- _COMPITO_
Indica in quali anni, secondo il documento sulla Tomba Brion riportato qui sotto, Carlo Scarpa si dedicò alla sua creazione.

--- DOCUMENTO ---

Si sente il profumo dell’erba e dell’acqua. Un vago odore di freddo.

La brutalità del cemento che abbraccia i colori dei vetri e la luce dell’oro. Ricordo di Bisanzio.

Carlo Scarpa fece promettere alla vedova Brion che non si sarebbe mai più risposata e solo allora acconsentì.

Avrebbe progettato e costruito la tomba di famiglia. Una promessa di amore eterno da parte di Onorina Tomasin per Giuseppe Brion.

Perché l’amore è una cosa seria. L’unica via per sopravvivere persino alla morte.

Era il 1969. E Scarpa era intenzionato ad esprimere al massimo la spiritualità di forza e bellezza, del maschile e del femminile, degli opposti spinti l’uno verso l’altro, del bianco e del nero. Dell’infinito.

È di nuovo struggimento per questo amore che non ha fine.

 

Dal Giappone con furore. L’architettura dello spirito.

Gli echi del Giappone irrompono prepotentemente e silenziosamente. Le acque delle vasche vibrano alle carezze del vento.

Bon-odori in onore dei morti. Scarpa porta lo spirito giapponese della danza per la celebrazione degli antenati. Tra le linee spoglie seppure sinuose del cemento a contrasto con i profili in ottone luccicante al sole del tramonto. Luci e ombre si inseguono a tutte le ore del giorno fintanto che non arriva la notte.

Sembra di vedere le fronde degli alberi di Tsushima muoversi nel vento. I fiori cadere. Eppure, è la campagna veneta quella che ci circonda.

Scarpa si dedica alla creazione della Tomba Brion dal 1970 al 1978. L’anno della sua morte per uno stupido incidente. Proprio a Sendai, in Giappone. La terra delle sue ispirazioni. Quella a cui, un po’, appartiene.

--- DATI FORNITI ---

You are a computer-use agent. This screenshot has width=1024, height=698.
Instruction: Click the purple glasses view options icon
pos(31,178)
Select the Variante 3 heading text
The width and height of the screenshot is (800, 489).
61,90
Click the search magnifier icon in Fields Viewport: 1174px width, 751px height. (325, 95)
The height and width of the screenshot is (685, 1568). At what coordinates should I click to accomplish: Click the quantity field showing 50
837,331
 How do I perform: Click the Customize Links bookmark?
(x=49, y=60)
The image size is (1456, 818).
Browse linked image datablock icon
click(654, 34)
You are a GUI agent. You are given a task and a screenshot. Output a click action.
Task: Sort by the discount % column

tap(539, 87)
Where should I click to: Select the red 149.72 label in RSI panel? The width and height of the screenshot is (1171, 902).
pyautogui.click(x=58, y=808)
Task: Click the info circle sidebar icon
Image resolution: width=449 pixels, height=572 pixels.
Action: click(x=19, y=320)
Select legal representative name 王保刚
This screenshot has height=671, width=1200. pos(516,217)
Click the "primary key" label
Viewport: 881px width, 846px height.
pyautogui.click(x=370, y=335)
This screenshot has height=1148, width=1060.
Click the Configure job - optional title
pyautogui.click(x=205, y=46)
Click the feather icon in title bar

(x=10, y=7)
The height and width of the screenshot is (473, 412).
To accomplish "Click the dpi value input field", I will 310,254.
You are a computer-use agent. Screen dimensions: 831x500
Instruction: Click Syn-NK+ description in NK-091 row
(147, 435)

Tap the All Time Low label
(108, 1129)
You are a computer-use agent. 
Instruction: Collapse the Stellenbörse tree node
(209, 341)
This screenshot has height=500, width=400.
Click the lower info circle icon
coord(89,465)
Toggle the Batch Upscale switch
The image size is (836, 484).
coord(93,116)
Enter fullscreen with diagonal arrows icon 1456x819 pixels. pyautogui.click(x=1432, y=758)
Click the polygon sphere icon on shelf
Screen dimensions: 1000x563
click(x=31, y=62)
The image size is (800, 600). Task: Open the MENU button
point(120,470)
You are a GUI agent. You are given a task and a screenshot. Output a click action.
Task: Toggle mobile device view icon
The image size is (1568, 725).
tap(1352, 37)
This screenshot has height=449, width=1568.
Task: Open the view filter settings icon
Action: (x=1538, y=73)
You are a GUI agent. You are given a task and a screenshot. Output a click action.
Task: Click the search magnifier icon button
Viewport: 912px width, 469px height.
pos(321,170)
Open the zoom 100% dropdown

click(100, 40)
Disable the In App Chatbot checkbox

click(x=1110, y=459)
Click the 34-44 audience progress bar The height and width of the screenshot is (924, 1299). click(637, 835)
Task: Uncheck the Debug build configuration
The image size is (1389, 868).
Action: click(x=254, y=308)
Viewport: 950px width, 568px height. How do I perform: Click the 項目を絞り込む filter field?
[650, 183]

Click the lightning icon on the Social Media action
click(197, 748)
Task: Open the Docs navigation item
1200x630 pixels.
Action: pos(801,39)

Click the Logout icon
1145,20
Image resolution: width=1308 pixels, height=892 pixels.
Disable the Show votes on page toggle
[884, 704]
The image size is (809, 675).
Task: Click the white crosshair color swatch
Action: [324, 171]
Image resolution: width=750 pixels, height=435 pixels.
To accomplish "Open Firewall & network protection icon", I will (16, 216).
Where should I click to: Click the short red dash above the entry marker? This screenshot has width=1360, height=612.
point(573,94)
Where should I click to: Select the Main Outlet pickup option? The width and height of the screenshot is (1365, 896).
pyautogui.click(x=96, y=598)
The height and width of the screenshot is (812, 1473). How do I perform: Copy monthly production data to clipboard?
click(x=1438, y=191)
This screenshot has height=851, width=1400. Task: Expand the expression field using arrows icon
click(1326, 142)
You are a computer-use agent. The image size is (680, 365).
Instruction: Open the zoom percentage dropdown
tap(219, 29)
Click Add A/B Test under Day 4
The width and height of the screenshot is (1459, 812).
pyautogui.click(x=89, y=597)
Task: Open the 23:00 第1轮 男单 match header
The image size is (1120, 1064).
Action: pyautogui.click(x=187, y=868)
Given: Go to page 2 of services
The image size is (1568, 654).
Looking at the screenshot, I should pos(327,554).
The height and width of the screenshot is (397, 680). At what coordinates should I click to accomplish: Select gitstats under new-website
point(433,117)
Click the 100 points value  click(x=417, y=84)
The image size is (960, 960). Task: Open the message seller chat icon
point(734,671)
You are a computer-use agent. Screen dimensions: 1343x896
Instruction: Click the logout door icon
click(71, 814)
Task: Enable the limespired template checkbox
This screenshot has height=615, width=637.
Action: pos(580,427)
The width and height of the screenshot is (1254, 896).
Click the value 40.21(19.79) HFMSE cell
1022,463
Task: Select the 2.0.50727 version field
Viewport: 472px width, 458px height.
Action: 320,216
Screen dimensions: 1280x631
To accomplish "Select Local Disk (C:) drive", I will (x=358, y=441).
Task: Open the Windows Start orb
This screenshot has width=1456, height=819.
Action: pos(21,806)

---

- _RISPOSTA_
Dal 1970 al 1978.